I smell a rat. Okay, not a rat and I don't actually smell anything. It's more like I have a vision. One in which thousands of eyes are transfixed on televisions, ears hooked up to headphones awaiting the latest dirt to be dished up from this week's celebrity mistake.

Friday's lucky pick, Alec Baldwin, gets to replay his parental faux paux in front of millions of jaded people. Despite his abject apologies, he has found that his loss of control has resulted in temporary suspension of his visitation rights with his daughter.

While leaving a hurtful voice message for your child is immature behavior, I am more interested in why so many of us find the Baldwins' personal pain to be of such interest. It is highly improbable that there is one among us who has not engaged in similarly hurtful behavior. As a mother who is currently caring for her sons alone, my first reaction to the Baldwin incident, was "thank God no one is interested in snooping into my life." Full of relief that no one caught me yelling at my teenager or crying with despair as my ten-year-old threw yet another temper tantrum, I actually took a moment to think about the child involved in this fiasco.

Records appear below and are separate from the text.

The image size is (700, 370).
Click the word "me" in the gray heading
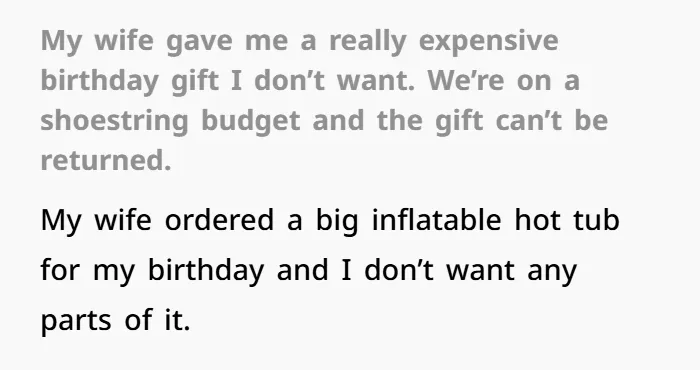point(267,42)
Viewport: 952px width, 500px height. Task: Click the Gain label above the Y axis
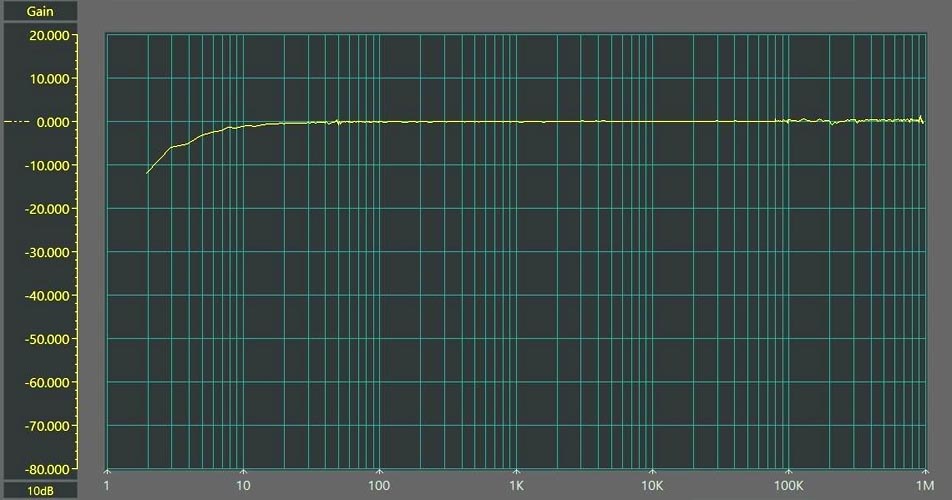(39, 12)
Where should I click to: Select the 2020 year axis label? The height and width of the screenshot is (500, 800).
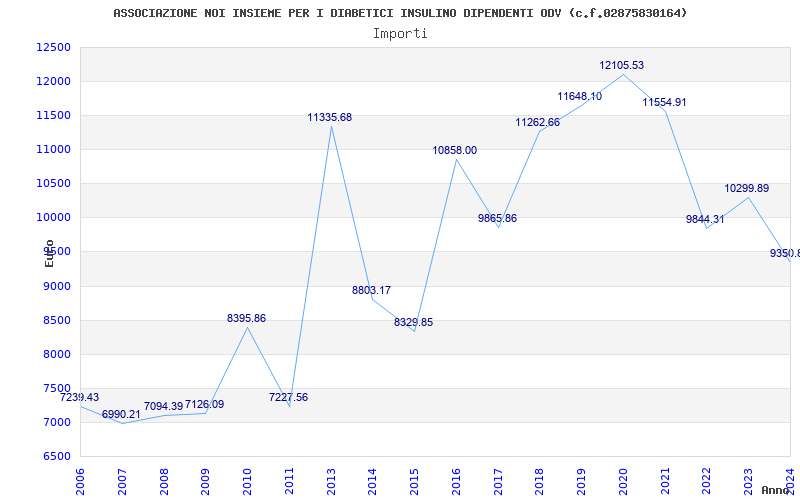click(623, 482)
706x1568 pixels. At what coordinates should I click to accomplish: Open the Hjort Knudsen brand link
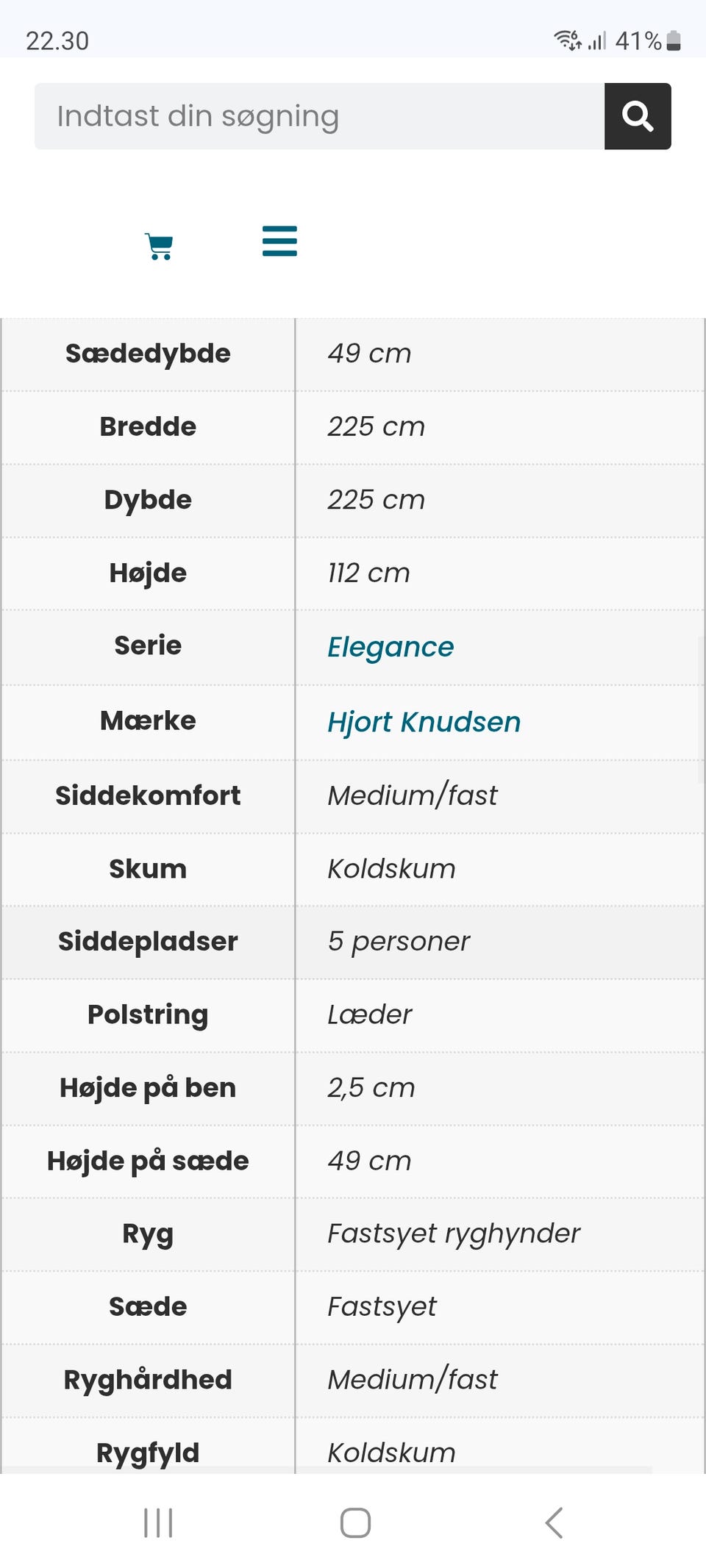[424, 722]
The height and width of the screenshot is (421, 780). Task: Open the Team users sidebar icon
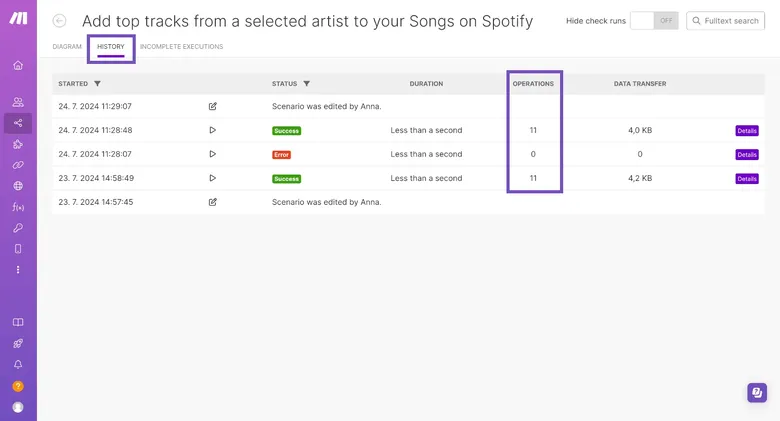[18, 102]
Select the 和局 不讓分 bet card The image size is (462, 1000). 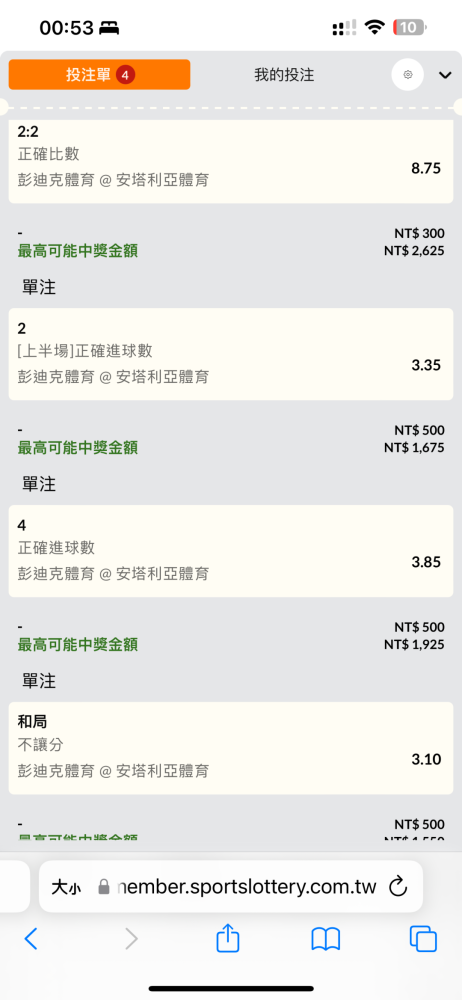click(231, 748)
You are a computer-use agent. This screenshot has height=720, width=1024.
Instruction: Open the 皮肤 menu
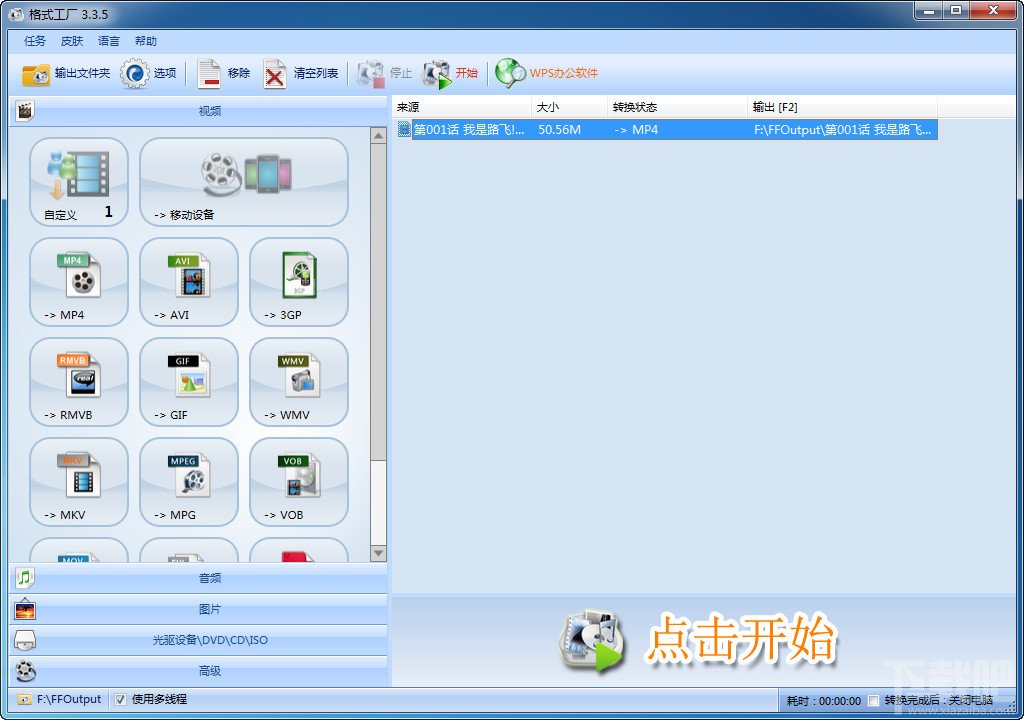(72, 41)
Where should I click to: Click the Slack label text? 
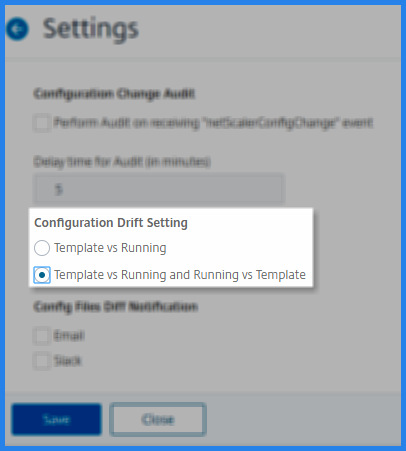tap(68, 361)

As adults, when a person close to us is criticized, we may not agree with the criticism, and we may even be angered at the messenger. However, we are generally able to separate our own ego from the person being judged. Children, on the other hand, closely identify with those people important in their lives. Parents, especially, occupy hallowed ground within a child's sense of self. Growing up, I remember an incident when a close neighbor mentioned that she felt my father came from poor stock. She went on to say that my father had always been kind to her and that my mother was one of the finest people she knew. I don't know what prompted this woman, who my sister and I considered to be a surrogate grandmother, to share this insight with us. I do remember the shame that I felt as she made the comment. After all, what did that say about me? This man was my father after all. So I ask myself, what is Ireland Baldwin feeling about herself right about now? Does she feel the undeserved shame that I felt so strongly at the suggestion that my father was less than up to snuff? Does she look at herself only to find unworthiness in her reflection?

As all the pundits weigh in on Baldwin's "bad" behavior, be it tsking for the shame of it or showing support by pointing out their own mistakes, I will remember the child who asked for none of this, caught up in our obsessive need for celebrity gossip. In the case of parental foibles, we don't need to look toward Hollywood and Alec Baldwin; a stop in front of the bathroom mirror should suffice.